Records provided:
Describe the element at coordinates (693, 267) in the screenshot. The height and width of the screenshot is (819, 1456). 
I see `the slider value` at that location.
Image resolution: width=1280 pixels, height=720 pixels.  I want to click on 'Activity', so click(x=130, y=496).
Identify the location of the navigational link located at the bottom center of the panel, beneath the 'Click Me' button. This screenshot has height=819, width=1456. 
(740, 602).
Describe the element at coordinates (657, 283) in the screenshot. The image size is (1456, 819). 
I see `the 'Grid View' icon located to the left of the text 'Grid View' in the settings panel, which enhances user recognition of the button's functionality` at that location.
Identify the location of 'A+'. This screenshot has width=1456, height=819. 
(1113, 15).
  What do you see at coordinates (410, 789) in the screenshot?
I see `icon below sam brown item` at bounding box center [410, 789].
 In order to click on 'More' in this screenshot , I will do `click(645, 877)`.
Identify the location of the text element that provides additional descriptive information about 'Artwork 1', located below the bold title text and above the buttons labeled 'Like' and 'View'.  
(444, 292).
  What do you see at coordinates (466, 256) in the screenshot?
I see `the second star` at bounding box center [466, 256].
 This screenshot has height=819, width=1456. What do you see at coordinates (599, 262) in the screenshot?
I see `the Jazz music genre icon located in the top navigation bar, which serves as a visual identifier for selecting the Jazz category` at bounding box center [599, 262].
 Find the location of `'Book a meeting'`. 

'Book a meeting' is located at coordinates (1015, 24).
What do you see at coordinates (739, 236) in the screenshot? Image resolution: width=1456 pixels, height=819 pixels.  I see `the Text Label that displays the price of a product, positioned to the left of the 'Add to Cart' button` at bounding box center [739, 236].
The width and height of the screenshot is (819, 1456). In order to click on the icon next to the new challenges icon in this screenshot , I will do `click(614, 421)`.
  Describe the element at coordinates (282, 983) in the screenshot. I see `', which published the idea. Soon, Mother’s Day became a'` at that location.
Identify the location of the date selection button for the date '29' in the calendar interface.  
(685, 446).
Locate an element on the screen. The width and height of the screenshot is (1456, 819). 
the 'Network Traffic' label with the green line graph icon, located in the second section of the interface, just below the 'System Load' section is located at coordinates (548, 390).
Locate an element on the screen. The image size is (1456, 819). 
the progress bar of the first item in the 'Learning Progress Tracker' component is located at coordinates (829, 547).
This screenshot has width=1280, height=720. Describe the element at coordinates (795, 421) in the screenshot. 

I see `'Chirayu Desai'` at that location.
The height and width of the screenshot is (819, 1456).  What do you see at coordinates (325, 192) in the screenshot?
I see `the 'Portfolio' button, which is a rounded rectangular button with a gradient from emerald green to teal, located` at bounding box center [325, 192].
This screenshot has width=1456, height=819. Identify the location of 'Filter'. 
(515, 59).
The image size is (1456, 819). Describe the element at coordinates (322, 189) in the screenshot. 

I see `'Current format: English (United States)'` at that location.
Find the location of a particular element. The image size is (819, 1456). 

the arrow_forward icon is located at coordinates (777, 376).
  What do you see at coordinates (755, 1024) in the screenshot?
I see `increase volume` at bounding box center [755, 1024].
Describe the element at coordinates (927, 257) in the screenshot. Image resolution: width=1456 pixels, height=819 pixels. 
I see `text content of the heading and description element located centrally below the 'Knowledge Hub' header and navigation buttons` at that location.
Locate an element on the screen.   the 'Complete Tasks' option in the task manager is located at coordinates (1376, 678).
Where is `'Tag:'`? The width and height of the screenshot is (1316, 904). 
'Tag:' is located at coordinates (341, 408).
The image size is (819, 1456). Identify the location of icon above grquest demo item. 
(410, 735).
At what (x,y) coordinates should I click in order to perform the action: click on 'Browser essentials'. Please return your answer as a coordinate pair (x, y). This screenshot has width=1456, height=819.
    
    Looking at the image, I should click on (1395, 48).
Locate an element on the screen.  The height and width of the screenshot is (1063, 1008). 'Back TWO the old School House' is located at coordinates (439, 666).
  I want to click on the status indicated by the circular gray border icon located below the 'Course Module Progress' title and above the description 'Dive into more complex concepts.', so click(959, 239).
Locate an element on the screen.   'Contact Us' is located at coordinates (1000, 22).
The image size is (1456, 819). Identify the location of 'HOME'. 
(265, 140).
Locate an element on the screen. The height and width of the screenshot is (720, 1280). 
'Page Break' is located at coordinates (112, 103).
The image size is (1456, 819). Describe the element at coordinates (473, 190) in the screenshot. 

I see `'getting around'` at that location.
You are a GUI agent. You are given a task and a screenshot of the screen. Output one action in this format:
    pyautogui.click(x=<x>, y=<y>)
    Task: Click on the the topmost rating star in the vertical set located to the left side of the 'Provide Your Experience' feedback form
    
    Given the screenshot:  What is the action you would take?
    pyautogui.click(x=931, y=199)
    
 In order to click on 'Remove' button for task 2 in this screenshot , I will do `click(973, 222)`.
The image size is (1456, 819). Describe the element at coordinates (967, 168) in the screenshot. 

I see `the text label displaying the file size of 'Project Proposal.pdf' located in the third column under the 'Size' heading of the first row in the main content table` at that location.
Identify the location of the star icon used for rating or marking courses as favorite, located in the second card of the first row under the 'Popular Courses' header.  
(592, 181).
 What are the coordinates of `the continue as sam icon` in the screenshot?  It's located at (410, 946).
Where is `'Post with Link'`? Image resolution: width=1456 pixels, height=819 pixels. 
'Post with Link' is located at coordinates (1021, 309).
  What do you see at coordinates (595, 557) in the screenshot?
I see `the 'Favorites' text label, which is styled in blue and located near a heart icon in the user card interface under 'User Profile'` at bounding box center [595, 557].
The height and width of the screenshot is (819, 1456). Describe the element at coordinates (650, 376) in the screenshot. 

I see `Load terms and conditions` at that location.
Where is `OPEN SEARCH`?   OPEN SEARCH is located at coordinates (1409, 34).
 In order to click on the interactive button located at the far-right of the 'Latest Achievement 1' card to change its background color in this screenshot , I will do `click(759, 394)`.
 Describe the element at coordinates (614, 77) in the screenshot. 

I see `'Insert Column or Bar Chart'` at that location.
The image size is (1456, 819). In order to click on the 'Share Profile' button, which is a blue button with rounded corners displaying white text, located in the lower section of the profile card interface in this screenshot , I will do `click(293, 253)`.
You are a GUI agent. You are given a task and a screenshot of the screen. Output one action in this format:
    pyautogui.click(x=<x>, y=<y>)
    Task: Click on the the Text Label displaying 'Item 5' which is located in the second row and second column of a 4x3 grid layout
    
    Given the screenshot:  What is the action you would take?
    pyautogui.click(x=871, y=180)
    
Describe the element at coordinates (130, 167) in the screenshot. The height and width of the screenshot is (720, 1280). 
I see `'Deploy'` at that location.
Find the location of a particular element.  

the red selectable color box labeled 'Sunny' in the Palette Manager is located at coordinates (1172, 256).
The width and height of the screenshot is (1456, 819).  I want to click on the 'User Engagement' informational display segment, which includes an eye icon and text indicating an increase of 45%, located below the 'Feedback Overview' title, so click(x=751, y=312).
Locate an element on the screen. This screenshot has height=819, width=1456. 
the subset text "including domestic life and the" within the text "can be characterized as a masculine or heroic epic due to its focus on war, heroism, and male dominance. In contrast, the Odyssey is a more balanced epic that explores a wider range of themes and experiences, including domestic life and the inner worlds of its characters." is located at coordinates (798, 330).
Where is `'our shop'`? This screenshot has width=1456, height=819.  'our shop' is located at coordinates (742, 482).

The request: Please repeat the listing lines starting with the line with "coordinates (1409, 34)." and going on through the line with "the red selectable", switching "Describe" to "Explain" and leaving all else unchanged.

Problem solution:
Where is `OPEN SEARCH`?   OPEN SEARCH is located at coordinates (1409, 34).
 In order to click on the interactive button located at the far-right of the 'Latest Achievement 1' card to change its background color in this screenshot , I will do `click(759, 394)`.
 Explain the element at coordinates (614, 77) in the screenshot. 

I see `'Insert Column or Bar Chart'` at that location.
The image size is (1456, 819). In order to click on the 'Share Profile' button, which is a blue button with rounded corners displaying white text, located in the lower section of the profile card interface in this screenshot , I will do `click(293, 253)`.
You are a GUI agent. You are given a task and a screenshot of the screen. Output one action in this format:
    pyautogui.click(x=<x>, y=<y>)
    Task: Click on the the Text Label displaying 'Item 5' which is located in the second row and second column of a 4x3 grid layout
    
    Given the screenshot:  What is the action you would take?
    pyautogui.click(x=871, y=180)
    
Explain the element at coordinates (130, 167) in the screenshot. The height and width of the screenshot is (720, 1280). 
I see `'Deploy'` at that location.
Find the location of a particular element.  

the red selectable color box labeled 'Sunny' in the Palette Manager is located at coordinates (1172, 256).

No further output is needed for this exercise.